Article by Christopher Lee, BFBS Defence Analyst
Whatever the result of Thursday's Euro 2016 clash with Wales, England will lose because no one likes the English football team - not even the English.
David Cameron however needs England FC to be winning, especially by the June 23rd Referendum. If they are then the national feel good factor will work for him and people will vote Stay.
Mind you, the same could be said for Boris and Co. If England look like they could make it all the way to the finals then the union flag will be being worn with pride and the people will vote Bye Bye.
What we are saying is that support can turn elections - a national success can turn a result by creating a sense of collective ecstasy, counter to that a failure can create a glumness that pervades a country.
British politicians have always made sporting links to whatever game they play at Westminster and now further afield.
The post-war Labour Prime Minister Clement Attlee installed a teletext system when he arrived in Downing Street in 1945, not to monitor world events but to get the latest scores in Victory Test matches between Australia and England.
Many a modern prime minister has been quick to host a party or hand out minor decorations when national teams or individuals have triumphed on the global sporting stage.
More dramatically, Saddam Hussein's son Uday had the Iraqi football team tortured when they lost in the Asian Cup in 2000.
In 2014 North Korean's soccer team was arrested and threatened with execution after losing to South Korea.
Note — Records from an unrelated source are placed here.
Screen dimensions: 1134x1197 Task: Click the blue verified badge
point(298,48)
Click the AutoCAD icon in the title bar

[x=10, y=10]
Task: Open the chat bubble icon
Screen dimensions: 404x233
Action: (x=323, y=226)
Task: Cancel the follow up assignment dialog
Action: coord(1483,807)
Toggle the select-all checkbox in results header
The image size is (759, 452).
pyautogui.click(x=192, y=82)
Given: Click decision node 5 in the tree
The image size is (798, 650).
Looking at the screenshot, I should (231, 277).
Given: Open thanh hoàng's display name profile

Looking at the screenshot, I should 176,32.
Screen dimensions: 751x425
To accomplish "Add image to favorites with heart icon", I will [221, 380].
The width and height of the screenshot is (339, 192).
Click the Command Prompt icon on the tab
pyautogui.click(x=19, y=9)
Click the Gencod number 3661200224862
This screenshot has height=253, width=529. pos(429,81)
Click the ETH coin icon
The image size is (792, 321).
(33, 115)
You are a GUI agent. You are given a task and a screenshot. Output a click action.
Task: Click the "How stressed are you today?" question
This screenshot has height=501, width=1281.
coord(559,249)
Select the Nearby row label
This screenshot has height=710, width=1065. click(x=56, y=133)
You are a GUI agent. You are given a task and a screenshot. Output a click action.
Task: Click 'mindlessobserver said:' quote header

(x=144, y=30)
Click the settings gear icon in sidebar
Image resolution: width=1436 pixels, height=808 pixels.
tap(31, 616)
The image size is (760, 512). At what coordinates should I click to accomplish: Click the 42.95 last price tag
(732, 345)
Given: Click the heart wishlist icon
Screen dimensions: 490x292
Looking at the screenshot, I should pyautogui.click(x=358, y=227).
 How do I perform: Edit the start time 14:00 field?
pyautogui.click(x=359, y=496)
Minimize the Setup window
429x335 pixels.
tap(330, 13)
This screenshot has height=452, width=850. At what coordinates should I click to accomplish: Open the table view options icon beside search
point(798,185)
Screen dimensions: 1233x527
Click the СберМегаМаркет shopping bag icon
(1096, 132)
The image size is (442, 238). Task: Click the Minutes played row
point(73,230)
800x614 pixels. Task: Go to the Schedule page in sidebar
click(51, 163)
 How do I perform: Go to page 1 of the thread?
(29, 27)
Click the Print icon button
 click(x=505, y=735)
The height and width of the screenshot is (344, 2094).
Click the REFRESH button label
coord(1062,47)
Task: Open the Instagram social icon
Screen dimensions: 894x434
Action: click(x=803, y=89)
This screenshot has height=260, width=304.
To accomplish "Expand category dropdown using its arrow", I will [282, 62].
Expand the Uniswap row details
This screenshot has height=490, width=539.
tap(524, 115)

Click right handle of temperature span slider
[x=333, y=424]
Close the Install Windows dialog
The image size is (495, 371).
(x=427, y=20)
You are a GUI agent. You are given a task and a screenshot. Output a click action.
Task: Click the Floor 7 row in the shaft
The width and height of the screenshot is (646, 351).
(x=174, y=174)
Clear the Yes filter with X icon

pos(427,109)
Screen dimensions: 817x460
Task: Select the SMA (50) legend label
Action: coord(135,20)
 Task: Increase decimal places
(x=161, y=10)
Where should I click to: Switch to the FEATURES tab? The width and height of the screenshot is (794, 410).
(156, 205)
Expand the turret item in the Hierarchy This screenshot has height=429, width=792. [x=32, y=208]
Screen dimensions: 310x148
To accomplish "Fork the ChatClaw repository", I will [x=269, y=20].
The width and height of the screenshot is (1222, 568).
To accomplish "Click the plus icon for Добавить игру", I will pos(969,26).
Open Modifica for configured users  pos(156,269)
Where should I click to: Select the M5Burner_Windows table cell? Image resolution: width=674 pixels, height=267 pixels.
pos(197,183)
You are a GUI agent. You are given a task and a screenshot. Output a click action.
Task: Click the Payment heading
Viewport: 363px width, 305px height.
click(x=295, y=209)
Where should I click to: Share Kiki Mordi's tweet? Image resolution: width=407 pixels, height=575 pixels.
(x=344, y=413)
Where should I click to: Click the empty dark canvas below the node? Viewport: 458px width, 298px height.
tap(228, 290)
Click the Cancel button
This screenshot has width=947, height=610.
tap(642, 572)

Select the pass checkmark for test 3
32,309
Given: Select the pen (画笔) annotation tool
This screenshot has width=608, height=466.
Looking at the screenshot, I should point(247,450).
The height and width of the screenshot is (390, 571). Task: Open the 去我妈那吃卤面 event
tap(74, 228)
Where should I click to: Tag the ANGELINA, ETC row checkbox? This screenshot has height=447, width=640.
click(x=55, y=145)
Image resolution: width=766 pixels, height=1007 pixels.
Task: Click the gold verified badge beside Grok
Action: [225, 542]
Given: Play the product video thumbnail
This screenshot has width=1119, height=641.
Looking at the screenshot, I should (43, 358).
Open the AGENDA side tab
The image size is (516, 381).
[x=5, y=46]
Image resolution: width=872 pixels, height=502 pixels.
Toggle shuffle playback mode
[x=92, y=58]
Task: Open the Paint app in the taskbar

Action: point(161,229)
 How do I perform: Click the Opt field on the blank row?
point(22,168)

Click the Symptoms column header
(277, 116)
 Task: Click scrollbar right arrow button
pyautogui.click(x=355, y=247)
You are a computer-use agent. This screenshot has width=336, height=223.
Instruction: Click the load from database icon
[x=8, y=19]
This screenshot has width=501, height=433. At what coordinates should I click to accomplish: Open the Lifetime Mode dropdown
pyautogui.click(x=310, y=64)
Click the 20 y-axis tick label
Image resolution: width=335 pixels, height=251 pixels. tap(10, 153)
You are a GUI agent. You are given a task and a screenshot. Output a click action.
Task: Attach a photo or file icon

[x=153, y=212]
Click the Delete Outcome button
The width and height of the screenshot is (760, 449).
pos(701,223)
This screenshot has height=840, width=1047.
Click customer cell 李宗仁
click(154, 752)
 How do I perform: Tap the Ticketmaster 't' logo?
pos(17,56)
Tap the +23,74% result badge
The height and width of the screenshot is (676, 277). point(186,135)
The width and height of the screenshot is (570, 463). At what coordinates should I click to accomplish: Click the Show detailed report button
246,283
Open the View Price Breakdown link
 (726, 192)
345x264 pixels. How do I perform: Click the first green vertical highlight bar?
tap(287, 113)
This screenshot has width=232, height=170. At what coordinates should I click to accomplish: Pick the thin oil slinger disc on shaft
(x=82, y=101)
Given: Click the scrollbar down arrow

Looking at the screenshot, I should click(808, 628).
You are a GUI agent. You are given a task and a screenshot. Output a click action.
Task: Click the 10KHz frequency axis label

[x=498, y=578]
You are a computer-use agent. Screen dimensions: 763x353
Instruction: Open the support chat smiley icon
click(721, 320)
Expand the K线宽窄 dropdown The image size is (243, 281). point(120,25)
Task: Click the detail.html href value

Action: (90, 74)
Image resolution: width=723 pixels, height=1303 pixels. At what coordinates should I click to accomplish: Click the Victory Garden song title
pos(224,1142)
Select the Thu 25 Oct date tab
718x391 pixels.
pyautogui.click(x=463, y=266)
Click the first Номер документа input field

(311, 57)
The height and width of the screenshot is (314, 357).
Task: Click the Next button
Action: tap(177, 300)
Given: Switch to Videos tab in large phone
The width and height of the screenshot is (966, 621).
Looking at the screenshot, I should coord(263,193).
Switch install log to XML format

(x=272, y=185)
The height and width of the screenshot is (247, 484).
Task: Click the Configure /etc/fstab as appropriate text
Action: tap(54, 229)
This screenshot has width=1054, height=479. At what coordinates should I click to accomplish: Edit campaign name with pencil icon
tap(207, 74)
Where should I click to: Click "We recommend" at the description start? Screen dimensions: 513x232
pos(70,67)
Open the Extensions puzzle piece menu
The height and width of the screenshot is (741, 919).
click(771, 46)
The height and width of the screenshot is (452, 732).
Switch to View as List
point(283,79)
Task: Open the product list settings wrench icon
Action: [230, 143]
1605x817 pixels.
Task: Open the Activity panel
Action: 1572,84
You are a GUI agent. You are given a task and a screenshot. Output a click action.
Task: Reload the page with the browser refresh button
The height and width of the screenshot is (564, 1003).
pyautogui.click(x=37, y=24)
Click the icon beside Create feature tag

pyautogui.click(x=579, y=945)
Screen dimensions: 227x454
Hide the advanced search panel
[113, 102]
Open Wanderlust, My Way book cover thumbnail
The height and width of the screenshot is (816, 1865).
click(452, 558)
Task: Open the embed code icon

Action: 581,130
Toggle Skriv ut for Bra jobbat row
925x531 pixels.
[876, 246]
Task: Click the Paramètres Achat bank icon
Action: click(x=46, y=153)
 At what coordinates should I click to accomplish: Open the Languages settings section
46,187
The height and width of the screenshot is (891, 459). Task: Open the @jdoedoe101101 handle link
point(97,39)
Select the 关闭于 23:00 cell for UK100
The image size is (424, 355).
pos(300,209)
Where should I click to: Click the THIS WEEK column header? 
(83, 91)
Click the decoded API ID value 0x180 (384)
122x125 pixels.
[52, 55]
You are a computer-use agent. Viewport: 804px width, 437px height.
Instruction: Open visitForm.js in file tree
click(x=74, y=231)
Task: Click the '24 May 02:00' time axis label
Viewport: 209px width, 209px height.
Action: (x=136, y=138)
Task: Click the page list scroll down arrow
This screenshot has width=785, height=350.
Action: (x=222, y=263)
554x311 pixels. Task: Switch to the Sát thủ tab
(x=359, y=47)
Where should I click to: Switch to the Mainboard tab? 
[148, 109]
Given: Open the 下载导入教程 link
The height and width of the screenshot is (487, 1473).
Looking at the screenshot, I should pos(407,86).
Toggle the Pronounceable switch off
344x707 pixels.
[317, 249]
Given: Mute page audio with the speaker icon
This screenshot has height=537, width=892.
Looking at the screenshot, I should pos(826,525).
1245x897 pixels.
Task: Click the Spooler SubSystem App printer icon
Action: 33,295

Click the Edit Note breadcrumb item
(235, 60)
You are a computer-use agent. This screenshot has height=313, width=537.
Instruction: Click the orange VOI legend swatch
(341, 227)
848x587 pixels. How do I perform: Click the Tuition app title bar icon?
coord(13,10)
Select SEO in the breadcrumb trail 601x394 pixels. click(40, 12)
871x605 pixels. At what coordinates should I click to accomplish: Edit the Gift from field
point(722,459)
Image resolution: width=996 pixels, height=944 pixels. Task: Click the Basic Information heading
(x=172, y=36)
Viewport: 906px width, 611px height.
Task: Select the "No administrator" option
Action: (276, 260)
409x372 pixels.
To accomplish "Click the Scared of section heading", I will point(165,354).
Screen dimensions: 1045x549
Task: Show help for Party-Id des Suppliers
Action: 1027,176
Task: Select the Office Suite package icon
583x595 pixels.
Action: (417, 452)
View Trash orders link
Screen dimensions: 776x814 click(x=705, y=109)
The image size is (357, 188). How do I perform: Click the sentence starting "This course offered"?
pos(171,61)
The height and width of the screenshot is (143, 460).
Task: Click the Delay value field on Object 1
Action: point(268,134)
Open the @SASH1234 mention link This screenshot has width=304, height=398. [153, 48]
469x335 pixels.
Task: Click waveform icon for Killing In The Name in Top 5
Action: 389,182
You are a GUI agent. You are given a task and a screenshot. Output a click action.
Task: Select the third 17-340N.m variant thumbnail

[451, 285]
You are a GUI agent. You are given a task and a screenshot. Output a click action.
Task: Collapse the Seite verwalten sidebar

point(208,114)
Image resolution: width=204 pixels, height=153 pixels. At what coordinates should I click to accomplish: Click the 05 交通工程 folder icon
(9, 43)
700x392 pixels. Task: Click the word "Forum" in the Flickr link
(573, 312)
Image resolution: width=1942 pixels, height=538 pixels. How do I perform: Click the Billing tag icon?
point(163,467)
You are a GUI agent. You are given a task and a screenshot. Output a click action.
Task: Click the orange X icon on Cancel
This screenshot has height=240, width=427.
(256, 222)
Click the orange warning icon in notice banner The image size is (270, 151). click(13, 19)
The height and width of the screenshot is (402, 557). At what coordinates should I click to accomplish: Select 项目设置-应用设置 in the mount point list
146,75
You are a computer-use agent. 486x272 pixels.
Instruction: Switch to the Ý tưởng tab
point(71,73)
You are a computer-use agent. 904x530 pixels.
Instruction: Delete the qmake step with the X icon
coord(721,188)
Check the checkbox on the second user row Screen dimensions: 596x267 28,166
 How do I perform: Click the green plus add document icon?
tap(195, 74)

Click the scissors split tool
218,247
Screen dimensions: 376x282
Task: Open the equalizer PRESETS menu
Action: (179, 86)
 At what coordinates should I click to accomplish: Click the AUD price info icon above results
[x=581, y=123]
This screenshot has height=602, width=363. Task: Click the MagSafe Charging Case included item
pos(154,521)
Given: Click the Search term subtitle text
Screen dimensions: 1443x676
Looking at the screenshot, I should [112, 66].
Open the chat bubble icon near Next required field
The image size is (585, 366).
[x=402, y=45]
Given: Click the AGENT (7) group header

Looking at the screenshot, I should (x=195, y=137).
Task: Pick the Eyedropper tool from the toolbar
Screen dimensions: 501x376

Losing meant the North Korean people, especially the leader, were shamed. If they had won North Korea would have been proved triumphant, both politically and ideologically.
The conclusion is that only sport creates, or destroys, the sense of pride and unity for a nation state in tender times.
From Wilson, Cameron, Clegg, Mitterrand, Chirac and even Sarkozy - all have invoked the names and spirits of their national sporting sides at the height of bi-lateral relations knowing sporting arena results could not be signs of how international politics would fall.
Could be that is why the American always play among themselves for the World Series events, not taking chances of losing against political as well as sporting rivals?
But the other truth is that the sporting effect does not survive. A Test Match win followed inside three weeks with MBEs all round and flesh-pressing at Downing Street can swiftly be undone by a whitewashing in Australia, leaving the Number Ten PR machine muttering "what was that all about."
The true result has to be quickly taken. In 1970 England failed to qualify for the World Cup four days before Labour (who had basked in England's 1966 success, four months after Moore's side won the Jules Rimet) was beaten at the general election.
Could it be that if England look bad in the group stages, then Cameron will lose the Stay vote? Or could another day of disgruntlement work for Boris against those "bloody Europeans"?
It does not really matter if Wales wins or loses, whatever the oputcome they will always be 'gallant fighters'.
But for England? As a permanent secretary in Whitehall remarked this week. "We have the Referendum, talks on Syria, a NATO summit, talks with Putin's lot, and a shouting match in the EU about an EU Army which we do not want."
"If we should win, we go to all these things as champions."
The thought of David Cameron sporting an England strip in Vienna Geneva and Warsaw is something to contemplate.
All is to plays for. All could easily slip from the grasp. After 1-1 with Russia last weekend, anything is possible when goals decide the political as well as sporting result.